Raised on a decaying plantation in 1890s North Carolina, Maggie Winters sees it all—a woman beaten nearly to death, hidden in the barn, and healed by her African-American mother; a man lynched; and the machinations of a white woman hired to teach her to read but who has become determined to marry Maggie’s widowed white father. When Maggie’s father is forced by his Virginia family to marry someone more appropriate, Maggie and her mother are left without protection.
In the 1950s, young Caroline Hauser copes with her mother Lily’s descent into madness by reaching out to the spirit world. Caroline’s mother begs Maggie to help save her child from damnation.
Will appeal to readers of The Secret Life of Bees and The Help.”
This book started in journal writing from the 1980s and expanded into more bits and pieces when I took Beverly Donofrio’s workshop at the Moravian Writers’ Conference. I was inspired by her brutal honesty of Astonished, the account of her attack by a serial rapist. Such lyrical beauty and terrifying realism.

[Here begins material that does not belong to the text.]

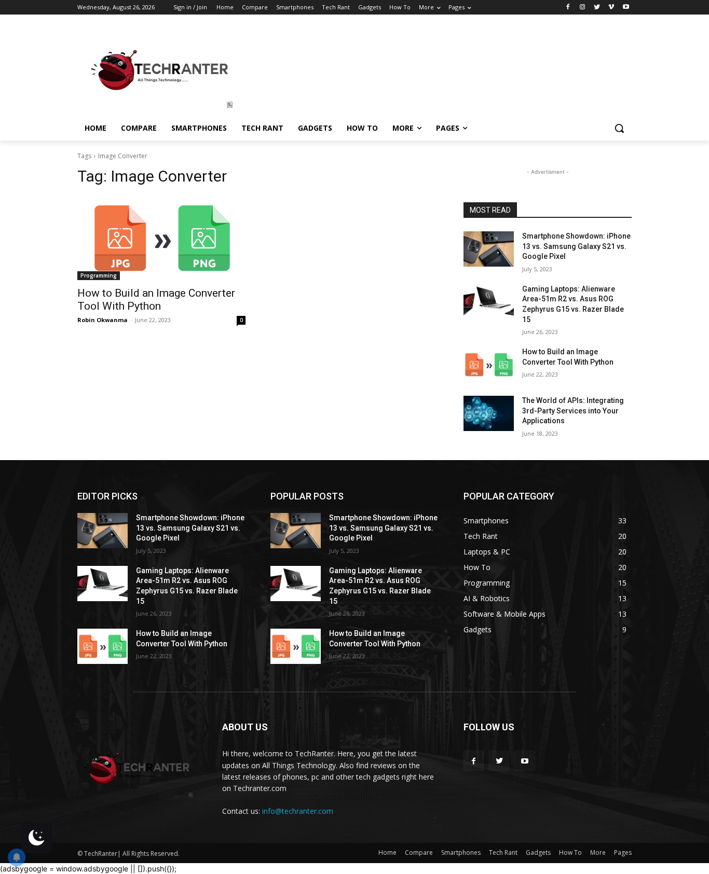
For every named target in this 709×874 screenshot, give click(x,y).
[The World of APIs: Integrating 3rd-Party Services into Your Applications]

I finished a polished draft about a year ago and sent it out to agents since it’s on the literary side and I hoped to land a big contract. But I was disabused of this notion by a literary agency that wanted to buy the book, but they were concerned about a white woman writing one major character who was African American.
But I knew Mamie, who is Maggie in the book. She was my mother’s friend and she did help me and my mother out of a very frightening time. Perhaps today my mother would have been diagnosed with post-partum depression, but she was also struggling with a man whose only role model for being a father had been abusive. He later worked his way out of this, but when I was an infant and toddler, life was tough. And he did have that accident driving home from a bar that landed him in jail. And me being psychic (I inherited some of this from my mother), I reached out to the spirits who were hovering around trying to help me through a terrifying time. We all made it through, in large part thanks to Mamie, so this one’s for her and my mother.
So you can see this book is part fiction, part autobiography. By now, it’s hard to separate the two because when we write about a real event, it tends to take a different shape on the page. And obviously I wasn’t alive in 1890, at least not in this form, so I made up a childhood for Maggie.
I hope you like it, but don’t worry if you prefer my Visionary Fiction. My next book is #3 of the Power Places series. Stay tuned. (And remember, we writers depend on reviews.)
Theresa! Such an interesting and intriguing back story to your novel. I can already tell it will be a wonderful read. I’m sure it must have also brought a healing cycle to fruition. Many blessings!
It certainly did, Jodine. Thanks for dropping by.